The lawsuit focuses on property damage, however. “When people return to their homes and they have to repair or replace clean up things, they are damaged,” attorney Daniel Flynn said at a press conference on Tuesday, Georgia Public Broadcasting reported. “When people's property values drop because people know that there's a factory in town that repeatedly pollutes the town, they're damaged.”
“Bio-Lab did not have an adequate fire protection system in order to quickly and effectively extinguish fires at their facility while also avoiding causing dangerous chemical reactions with water-reactive chemicals,” the complaint claims. “Bio-Lab’s failure to possess and utilize an effective fire protection system exacerbated the harm caused by the fire at the Conyers Plant and delayed emergency response to the fire.”

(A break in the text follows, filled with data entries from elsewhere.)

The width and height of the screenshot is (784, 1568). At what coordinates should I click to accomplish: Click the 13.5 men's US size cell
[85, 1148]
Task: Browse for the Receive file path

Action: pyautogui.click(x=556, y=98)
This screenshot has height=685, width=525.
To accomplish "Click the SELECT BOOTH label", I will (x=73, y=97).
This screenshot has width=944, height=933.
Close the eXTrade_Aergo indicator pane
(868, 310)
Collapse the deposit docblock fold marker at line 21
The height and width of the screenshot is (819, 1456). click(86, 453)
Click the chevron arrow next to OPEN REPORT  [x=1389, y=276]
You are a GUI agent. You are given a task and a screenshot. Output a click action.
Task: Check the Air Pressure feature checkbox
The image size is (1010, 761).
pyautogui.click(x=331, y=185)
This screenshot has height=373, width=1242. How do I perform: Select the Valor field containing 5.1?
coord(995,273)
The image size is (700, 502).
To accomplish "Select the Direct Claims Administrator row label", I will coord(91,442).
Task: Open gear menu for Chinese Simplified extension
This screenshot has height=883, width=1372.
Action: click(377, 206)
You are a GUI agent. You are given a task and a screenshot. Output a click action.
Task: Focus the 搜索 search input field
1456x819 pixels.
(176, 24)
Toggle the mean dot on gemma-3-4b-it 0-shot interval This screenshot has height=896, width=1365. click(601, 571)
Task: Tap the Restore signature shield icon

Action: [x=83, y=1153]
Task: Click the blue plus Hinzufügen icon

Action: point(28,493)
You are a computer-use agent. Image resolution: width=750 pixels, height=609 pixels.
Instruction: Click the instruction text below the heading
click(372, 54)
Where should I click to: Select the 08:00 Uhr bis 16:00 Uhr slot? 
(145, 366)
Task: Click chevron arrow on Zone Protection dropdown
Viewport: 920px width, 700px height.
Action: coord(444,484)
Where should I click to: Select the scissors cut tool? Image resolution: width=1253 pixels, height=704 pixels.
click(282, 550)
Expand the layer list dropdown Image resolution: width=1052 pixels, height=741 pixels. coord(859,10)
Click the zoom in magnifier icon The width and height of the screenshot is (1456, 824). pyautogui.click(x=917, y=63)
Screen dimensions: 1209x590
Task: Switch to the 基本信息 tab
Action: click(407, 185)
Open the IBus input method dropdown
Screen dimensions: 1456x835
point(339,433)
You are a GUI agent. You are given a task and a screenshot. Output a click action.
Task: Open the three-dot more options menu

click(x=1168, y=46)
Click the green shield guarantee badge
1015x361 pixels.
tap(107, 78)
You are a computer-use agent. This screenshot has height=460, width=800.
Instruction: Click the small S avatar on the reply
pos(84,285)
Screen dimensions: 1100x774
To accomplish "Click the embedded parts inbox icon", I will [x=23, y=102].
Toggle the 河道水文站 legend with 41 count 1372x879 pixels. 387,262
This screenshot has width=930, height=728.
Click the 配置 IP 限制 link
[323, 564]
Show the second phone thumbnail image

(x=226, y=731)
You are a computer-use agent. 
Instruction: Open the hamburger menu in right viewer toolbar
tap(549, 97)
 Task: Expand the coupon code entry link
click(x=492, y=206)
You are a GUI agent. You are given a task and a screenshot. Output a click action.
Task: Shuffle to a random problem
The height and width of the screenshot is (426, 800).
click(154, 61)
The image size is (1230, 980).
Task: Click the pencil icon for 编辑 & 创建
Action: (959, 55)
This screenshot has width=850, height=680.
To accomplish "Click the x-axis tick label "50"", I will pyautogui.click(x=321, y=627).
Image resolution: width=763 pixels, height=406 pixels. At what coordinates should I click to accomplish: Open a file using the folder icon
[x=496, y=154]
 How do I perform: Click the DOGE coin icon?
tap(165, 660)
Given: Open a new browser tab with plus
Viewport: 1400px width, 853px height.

The complaint notes that this isn’t the first time a fire at the plant forced residents out of their homes: In 2004, “plumes of gray, green and white smoke” from the plant prompted evacuations within a 1.5-mile radius in Conyers, NBC reported at the time. A smaller fire broke out in 2016. In 2020, after winds from Hurricane Laura damaged the lab’s buildings, rainwater contacted the chemicals stored inside and started a chemical reaction that started a fire, and “the decomposition released a large plume of hazardous gases, including toxic chlorine, into the air,” a U.S. Chemical Safety and Hazard Investigation Board report of the incident said. “A plume of hazardous gases crossed the facility boundary and could be seen over a large portion of the nearby community.
Rockdale County Fire Chief Marian McDonald told local news outlet WSB-TV that this was “probably the 3rd event of this magnitude” in the seven years she’d worked as a firefighter in the area.
Meteorologists warn that as winds shift, the plume is predicted to move back toward Atlanta this week.